🤖 AI Summary
This work addresses a critical yet previously overlooked issue in contrastive learning–based vision-language models (VLMs): their shared latent space is contaminated by substantial architecture-level shared noise that is non-semantic in nature, degrading representation quality. The study is the first to identify and characterize this phenomenon and proposes a novel method based on spectral decomposition of the covariance matrix to disentangle the latent space into a semantic signal subspace and a shared noise subspace. Leveraging subgroup invariance, the approach further identifies and prunes noise-corrupted dimensions. Experimental results demonstrate that removing these noise dimensions preserves or even improves downstream task performance, confirming that the proposed mechanism effectively separates semantic content from spurious correlations and substantially enhances the geometric structure of multimodal representations.
📝 Abstract
Contrastively pre-trained Vision-Language Models (VLMs) serve as powerful feature extractors.

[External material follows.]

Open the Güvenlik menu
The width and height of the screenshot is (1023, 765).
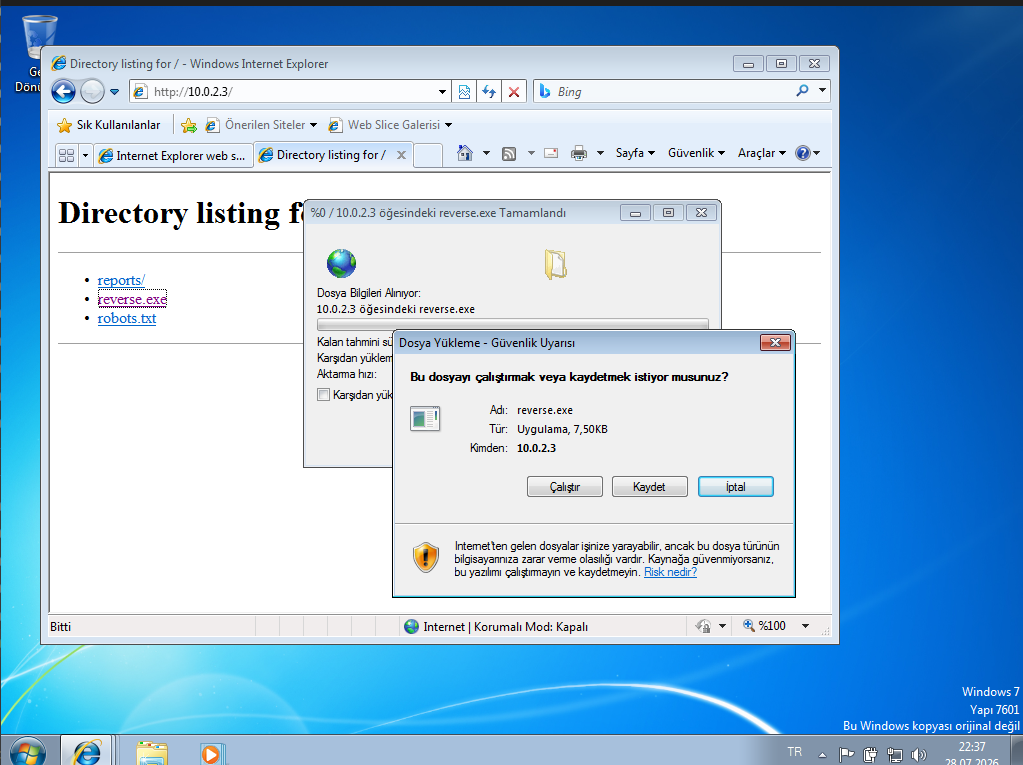click(696, 153)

Yet, their shared latent spaces are prone to structural anomalies and act as repositories for non-semantic, multi-modal noise. To address this phenomenon, we employ spectral decomposition of covariance matrices to decompose the VLM latent space into a multi-modal semantic signal component and a shared noise subspace. We observe that this noise geometry exhibits strong subgroup invariance across distinct data subsets. Crucially, pruning these shared noise dimensions is mainly harmless, preserving or actively improving downstream task performance. By isolating true semantic signals from artifactual noise, this work provides new mechanistic insights into the representational structure of modern VLMs, suggesting that a substantial fraction of their latent geometry is governed by shared, architecture-level noise rather than task-relevant semantics alone.